FFFFFFFF- I've been typing up a response for a good hour now on how to structure RPG projects, and only now I read that you're actually doing an RTS. Derp!
>if I want people with macs to play it, I'm going to need a programmer who is proficient with Objective-C and Cocoa to help me port this
Not a good idea! Making an RTS is hard enough, making a multi-platform application is even harder, but porting a finished game with a presumably large codebase to an entirely different language and underlying technology is madness. Especially when you consider that even a "finished" game will change - bugfixes and the likes will force you to update your code, and maintaining two codebases in different languages under these circumstances is very tedious and error-prone.
These are the kinds of things you need to think about beforehand - what platforms do I want to support and which language do use? Remember not to choose the language that is the most convenient, but the one that is best for the job.
C# is okay, but you will have to give up on multiplatform support (well, I guess you could include Linux, but Mono support is a little flaky).
>Ideally this game with have multiplayer (though thats a secondary concern, the primary goal is to get singleplayer working. One step at a time)
Multiplayer support is not something you can hack in later - you need to decide on these things beforehand and design your engine accordingly.
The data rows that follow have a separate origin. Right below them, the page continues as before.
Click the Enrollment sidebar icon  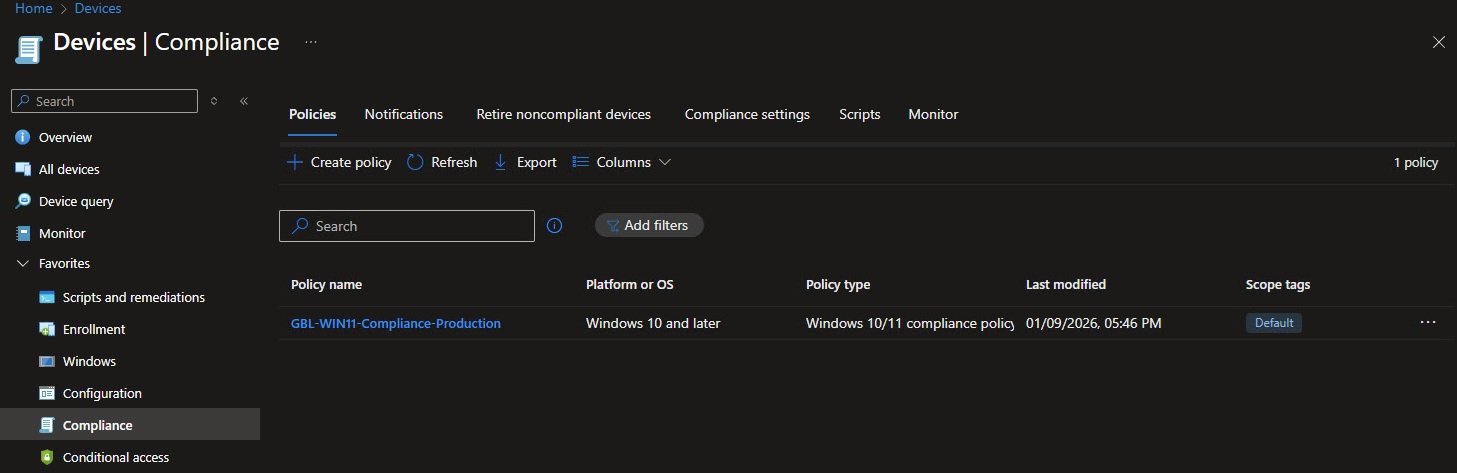pyautogui.click(x=46, y=329)
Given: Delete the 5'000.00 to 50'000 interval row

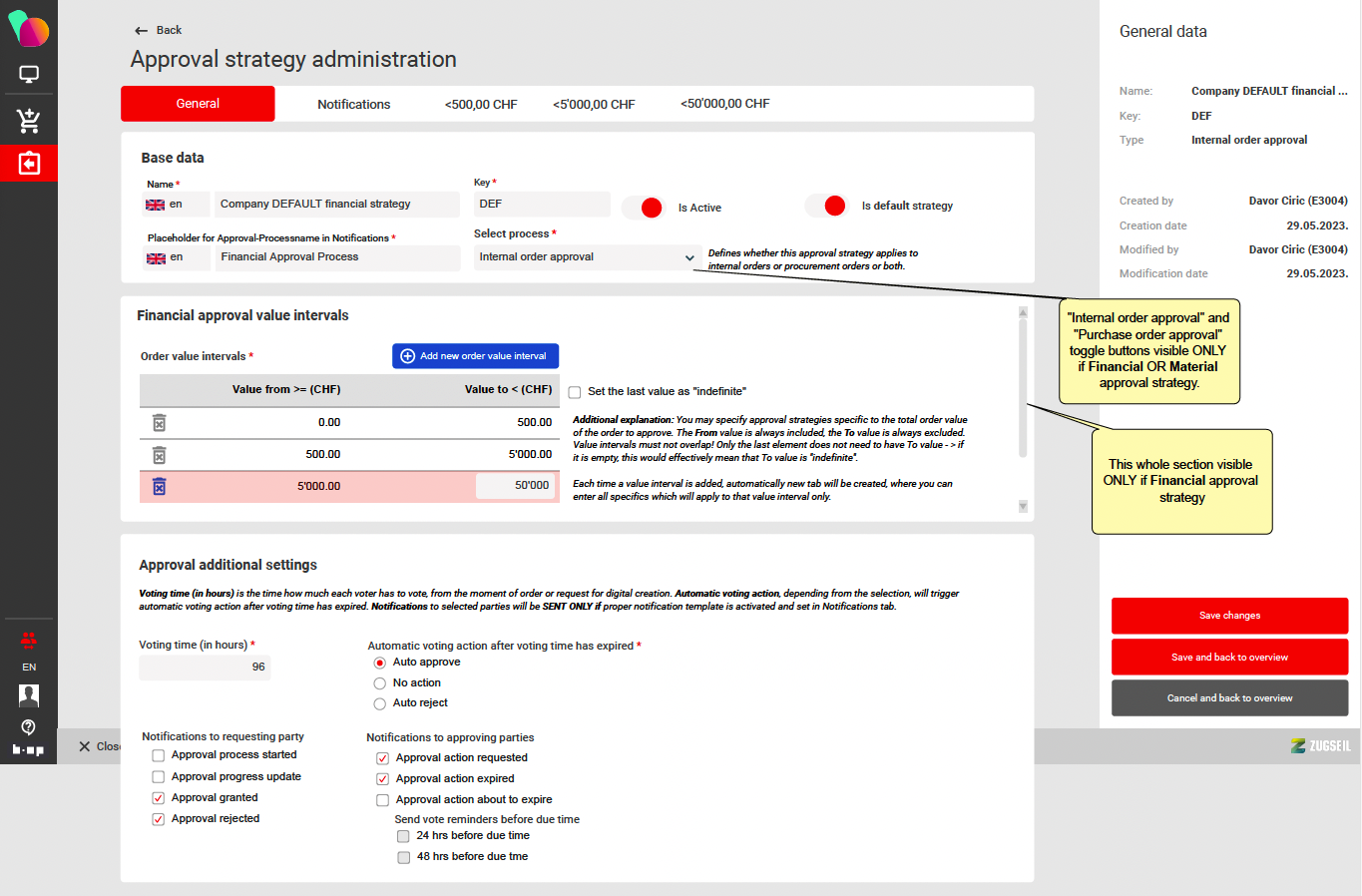Looking at the screenshot, I should pos(159,487).
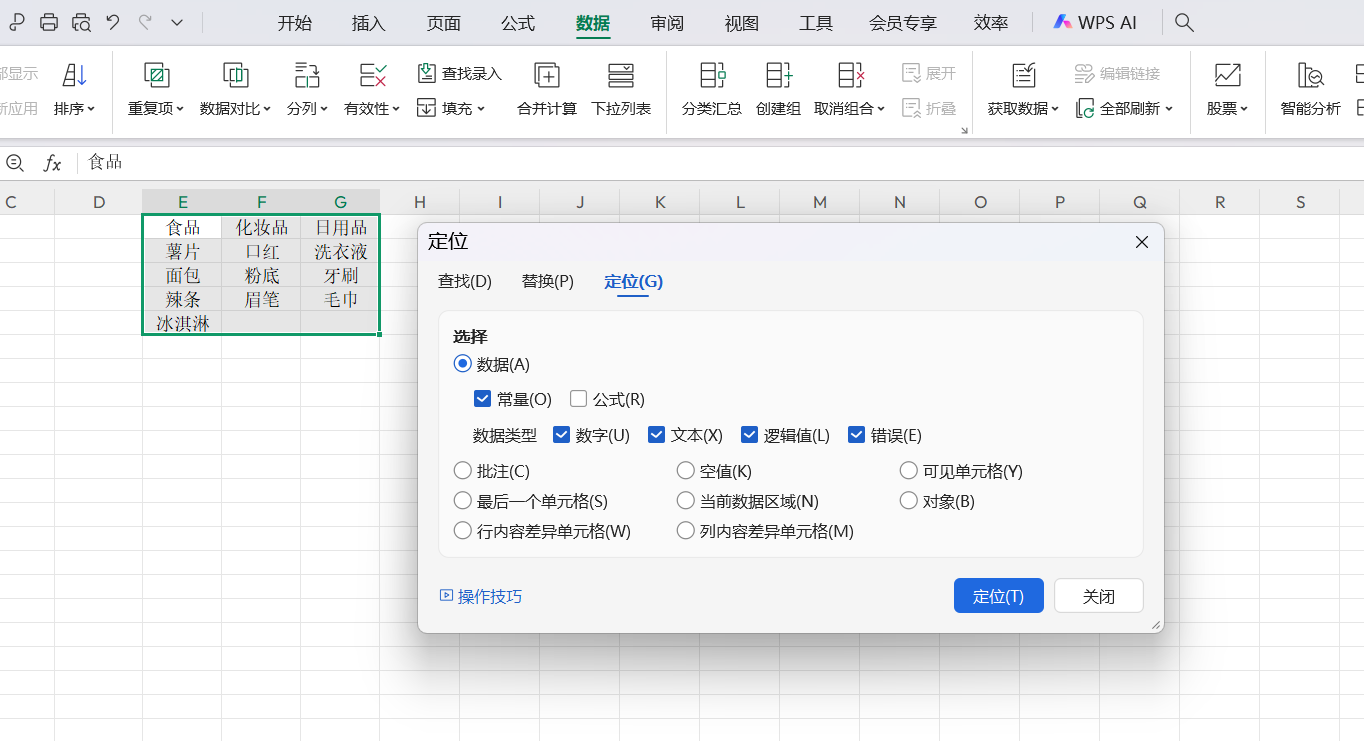Image resolution: width=1364 pixels, height=741 pixels.
Task: Click the 分类汇总 subtotal icon
Action: tap(711, 76)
>Each faction would have the same number of units (I'm thinking between 8-10) and buildings (somewhere between 5-8 I'd think), and would have units and playstyles which match the feel of the faction
Before actually making the game, you need to specify *what* units and buildings there are and what their capabilities are. You can't create an engine if you don't know the requirements. It's also probably not a good sign that you're trying to get other people to join when you don't even have the core elements of the game pinned down.
To avoid looking like every other "I need artists for my game" request, you need a complete gameplay description and a few references to show what you're capable of - a paragraph of plot to set the context and "I'm a CS student" won't do ;)
>I'm a firm believer in bottom-up design, so it won't look like much for a week or two
The trick is to not post about your project until you actually have something to show. This makes it much more believable that you have what it takes to finish the project.
Since you're doing an RTS, it's very easy to make it look like something - if you've played Supreme Commander before, they offer a simplistic view of the map by displaying only icons for units, buildings and resources (pic related). In movement and combined with a cool-looking landscape (tilesets for which you'll find on the internet), you can get something good-looking very fast.
Pathing is among the most difficult topics in RTS games, and it's very important do get it right. Nothing is more frustrating than having your units slaughtered despite being superior because they got stuck or travelled back and fro because the pathing system can't handle huddled units.
The collision response you have is very basic, but it kinda misses the point - what you need is collision avoidance (i.e. clever pathing), not collision response. Simply not letting units clip through each other instead of adjusting the respective paths will break if you have a bunch of units on close space (say, when trying to move your army through a narrow maze of buildings).
I'm pretty sure there are resources on how to deal with this problem out there - try googling it.
Graph based pathing algorithms don't make much sense on a tilemap, since your nodes are in a completely regular grid and the edges always stay the same. Dijkstra on a tilemap simply reduces to a less efficient flood fill implementation :) (don't even try A*).
Usually though developers try to cut down on the number of nodes by using a pathing mesh layed on top of the tilemap, in which case graph based algorithms are useful again. But still, it's hard to deal with dynamically moving units when trying to avoid collisions and still moving them around on the map efficiently.